Reproduce the passage in the essay on harassment policies and sex positivity below, starting at "Truthfully the second" and ending at "our sexual selves.".

◆ **SELECTED EXTRACT**:

■ ■ ■

Jun 21

Are harassment policies “sex negative”

Short answer: No, harassment policies are sex neutral at worst and sex positive at best.

I probably need to explain some things before that makes sense.

Sex positivity is, by any sensible definition, not simply “yay, sex is awesome.” It’s far more complicated than that.

Sex positivity is a view that considers sex, and sex exploration, to be healthy and normal aspects of human life and development. As a movement it seeks to end the shame around sex and sex exploration such that no matter how you identify sexually you are not ashamed for that identification.

That last sentence is a tricky one because we recognize that some forms of sexual expression are rightfully illegal and/or immoral. The rights that sex positivity extends to sexual identity aren’t necessarily extended to all forms of sexual expression, especially if that expression might be harmful to another. This idea of sex positivity needs some caveats if we are to make it a workable definition that equally protects people’s rights to sexually express as well as people’s rights to be free from unwanted sexual expression. These are the two caveats I pose for such a definition:

1) minimize harm

2) safe, sane, and consensual

Truthfully the second one is included in the first, but “safe, sane, and consensual” has common usage in the sex positive movement as a caveat toward the initial premises of sex positivity so I include those terms here.

The minimization of harm follows a ton of different paths that I will mostly cover when dealing with the second caveat. I want to talk about minimizing harm when you decide to express yourself sexually. What is important to realize is that our sexual identifications are aspects of our personalities. They are rooted in all the horrible and wonderful things culture has shaped us into being. Due to the inherently personal nature of our sexual selves, sometimes aspects of culture may even be enhanced in our sexualities. Things we don’t really see as our character often come out in our sexual selves.

■ ■ ■

◆ **RECORDED DATA**:
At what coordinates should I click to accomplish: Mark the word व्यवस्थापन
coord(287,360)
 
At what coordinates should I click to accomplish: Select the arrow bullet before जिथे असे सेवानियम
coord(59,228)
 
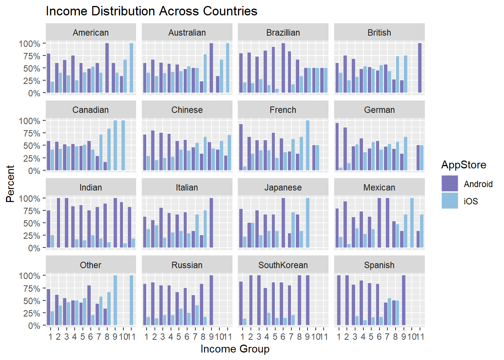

■ ■ ■

◆ **RESULT FOR THIS TASK**:
Truthfully the second one is included in the first, but “safe, sane, and consensual” has common usage in the sex positive movement as a caveat toward the initial premises of sex positivity so I include those terms here.

The minimization of harm follows a ton of different paths that I will mostly cover when dealing with the second caveat. I want to talk about minimizing harm when you decide to express yourself sexually. What is important to realize is that our sexual identifications are aspects of our personalities. They are rooted in all the horrible and wonderful things culture has shaped us into being. Due to the inherently personal nature of our sexual selves, sometimes aspects of culture may even be enhanced in our sexualities. Things we don’t really see as our character often come out in our sexual selves.